Although Horner syndrome is commonly an incidental finding related to a benign cause, it occasionally may be a manifestation of a serious and life-threatening disorder. Careful direction of the history to rule out such life-threatening disorders is vital.

Given that malignancy is a prominent feature of recently diagnosed preganglionic Horner syndrome, patients may avoid an unnecessary extensive workup for carcinoma if the lesion can be shown to be old or long-standing. To prove that a lesion is long-standing, inspect old photographs of the patient that might show ptosis or anisocoria. If the affected iris is blue and the other is brown, the lesion most likely was present at birth or during the first 2 years of life. (Of course, this color asymmetry will not occur in patients who are genetically blue-eyed.)

It is important to determine whether the patient has recently undergone an interventional procedure that has the potential to cause relevant neurologic damage. Iatrogenic Horner syndrome has been reported as a complication of a variety of chest, neck, and otolaryngologic procedures [13, 14, 15, 16, 17] ; for example, ptosis may rarely complicate injection of botulinum toxin for glabellar lines. [18]

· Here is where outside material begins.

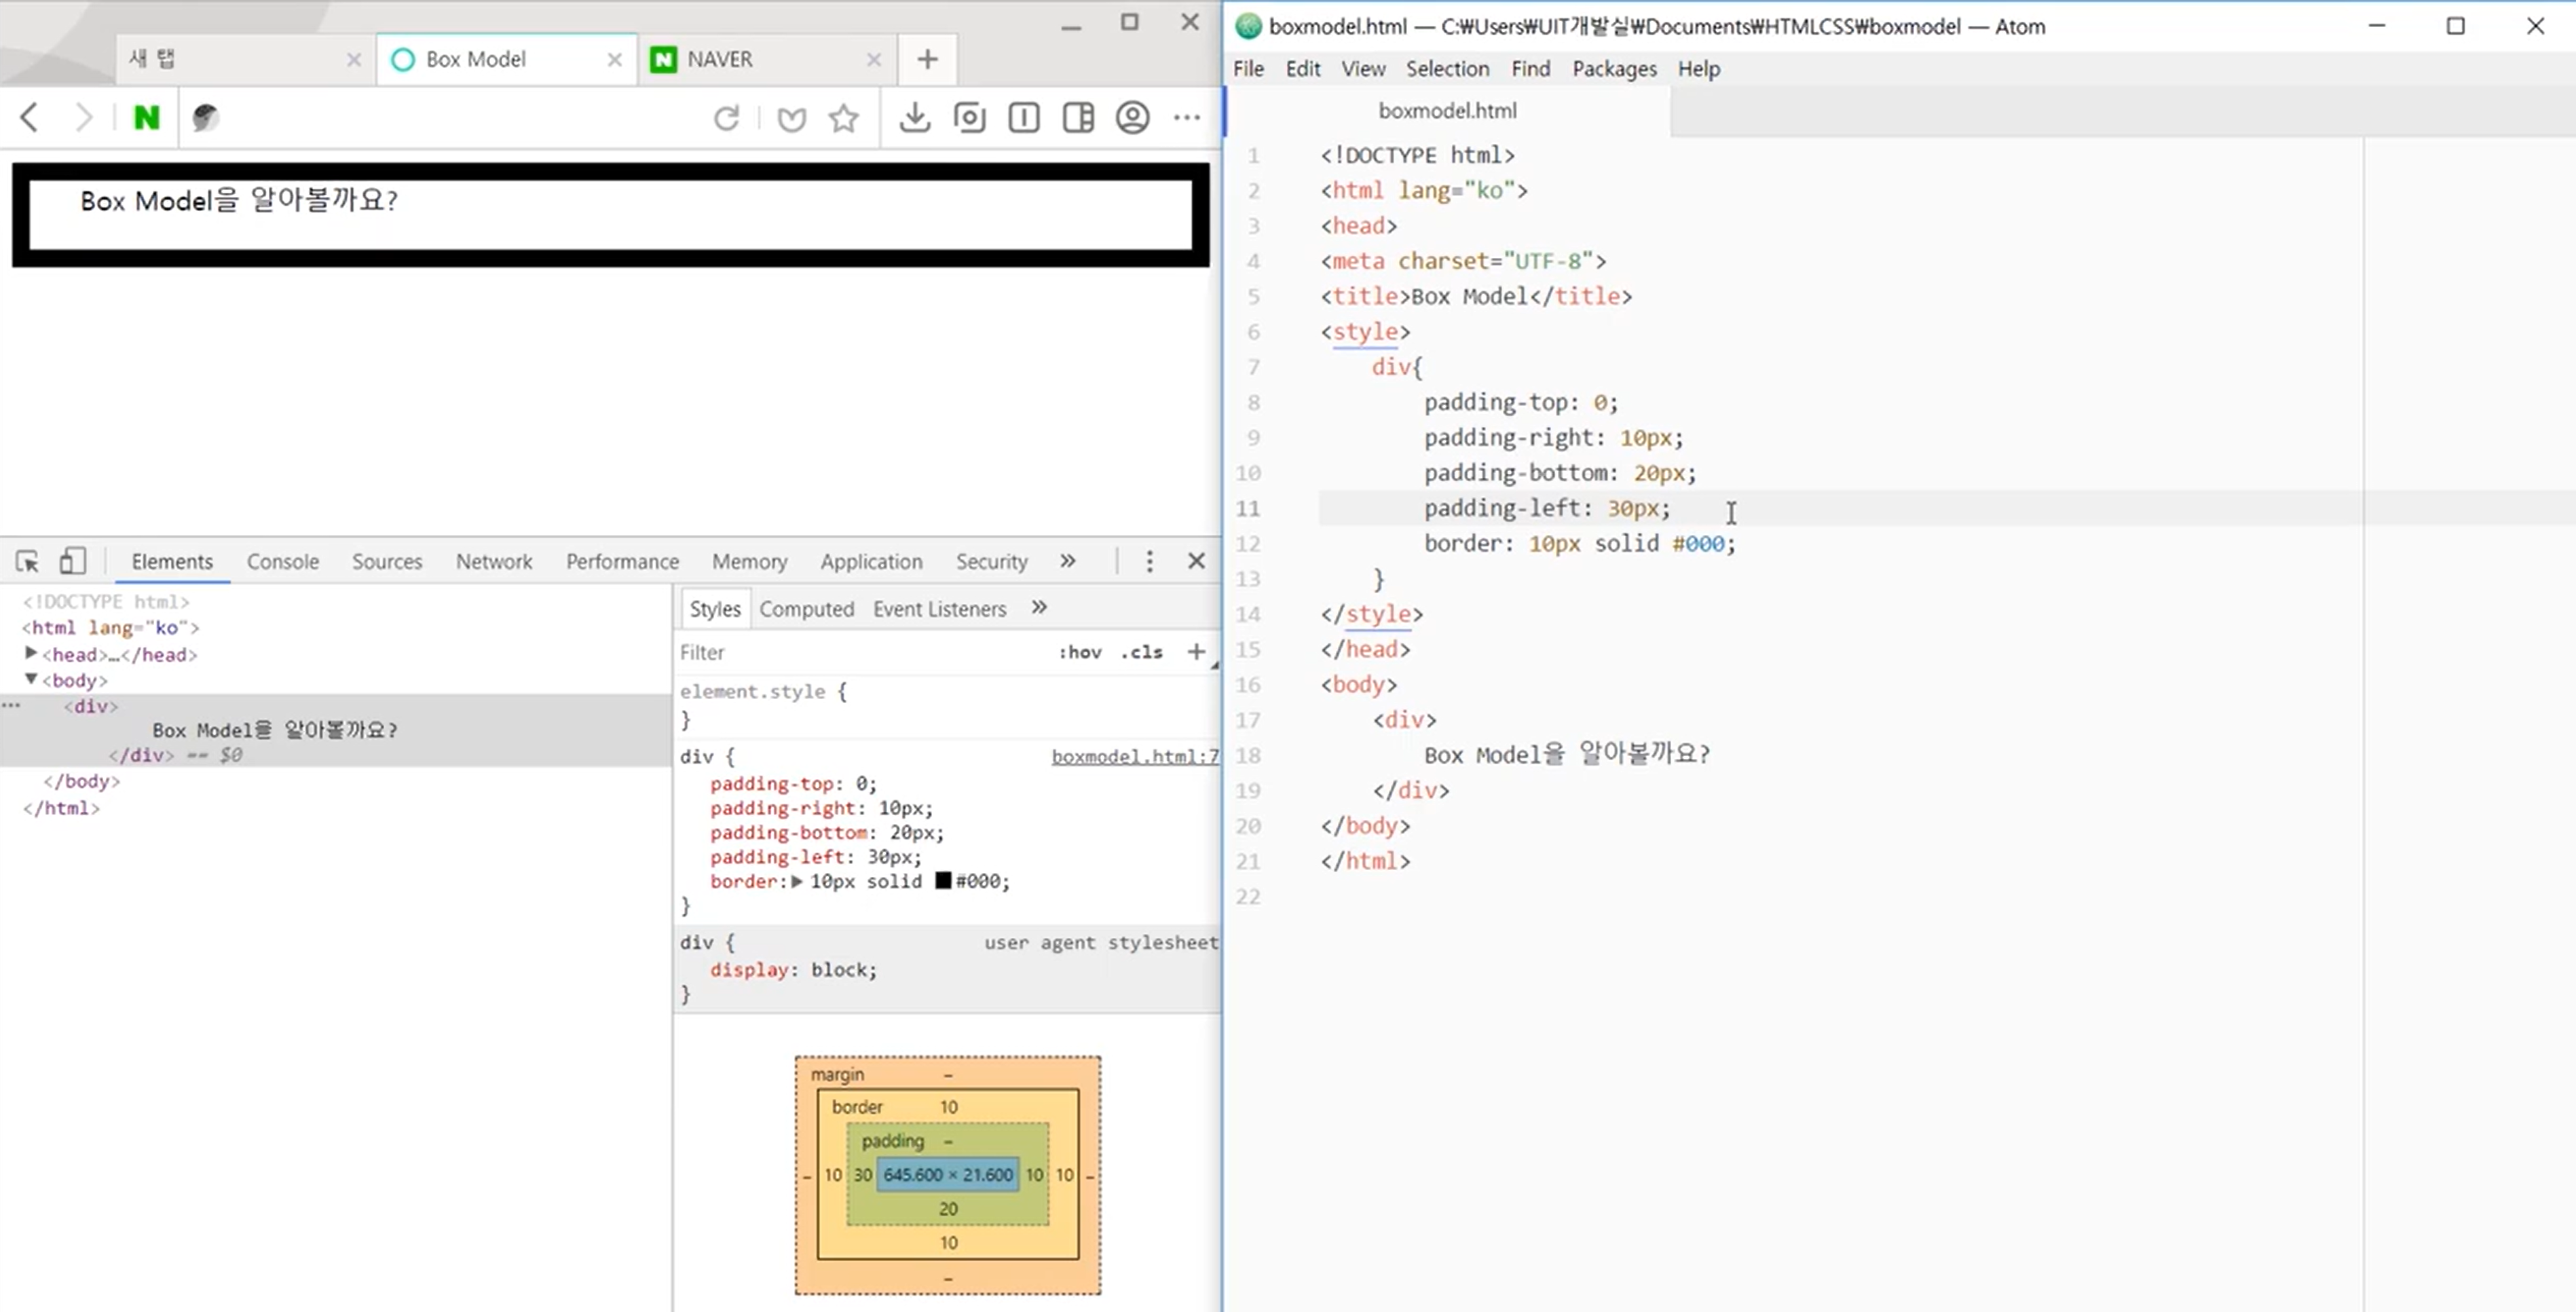
Task: Click the bookmark star icon
Action: click(844, 118)
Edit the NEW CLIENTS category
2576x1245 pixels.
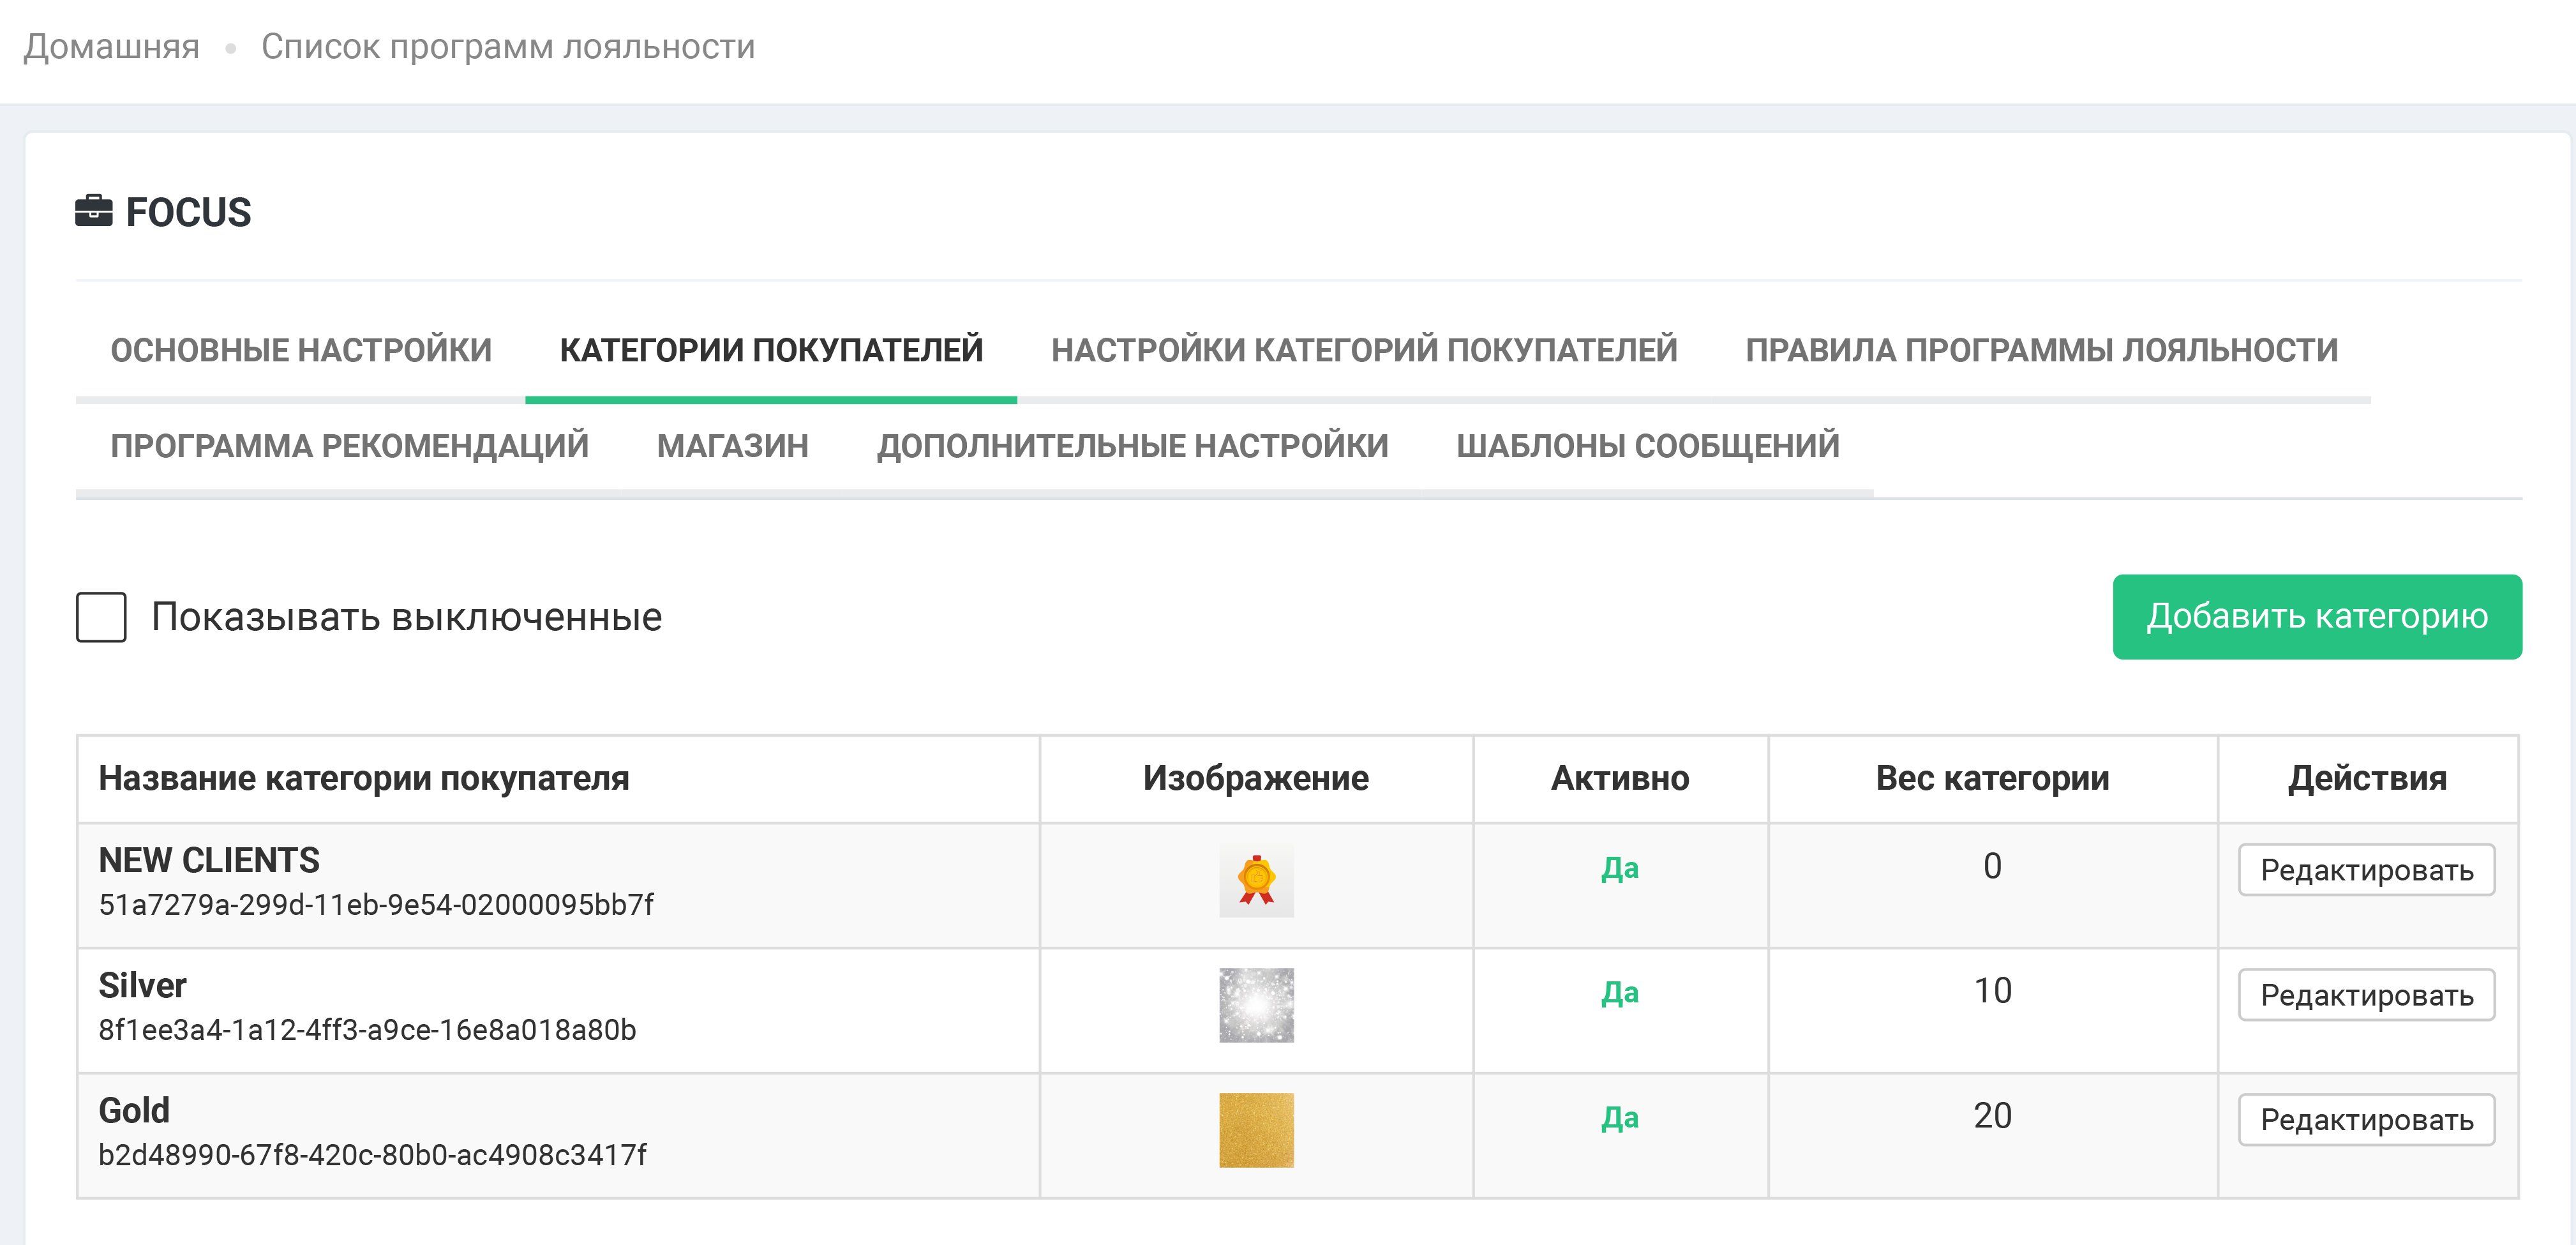click(x=2366, y=870)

Patients may not be able to open the affected eye completely and may not sweat on that side of the face. The presence, absence, or location of anhidrosis is an important localizing sign.

Patients with preganglionic lesions may have facial flushing. This symptom (ie, harlequin effect) occurs with physical exercise in some patients. Patients with postganglionic lesions may have ipsilateral orbital pain or a migrainelike headache.

Raeder described a combination of orbital pain, miosis, and ptosis and termed it paratrigeminal syndrome. [19] If this set of symptoms is associated with lesions of CNs III-VI on the ipsilateral side, a mass lesion in the middle cranial fossa (ie, type I Raeder paratrigeminal syndrome) should be suspected. A benign form characterized by episodic retrobulbar or orbital pain, with miosis and ptosis but without associated cranial nerve findings, is considered a migraine variant (ie, type II Raeder paratrigeminal syndrome).

Patients with carotid artery dissection may present with ipsilateral head, neck, or facial pain.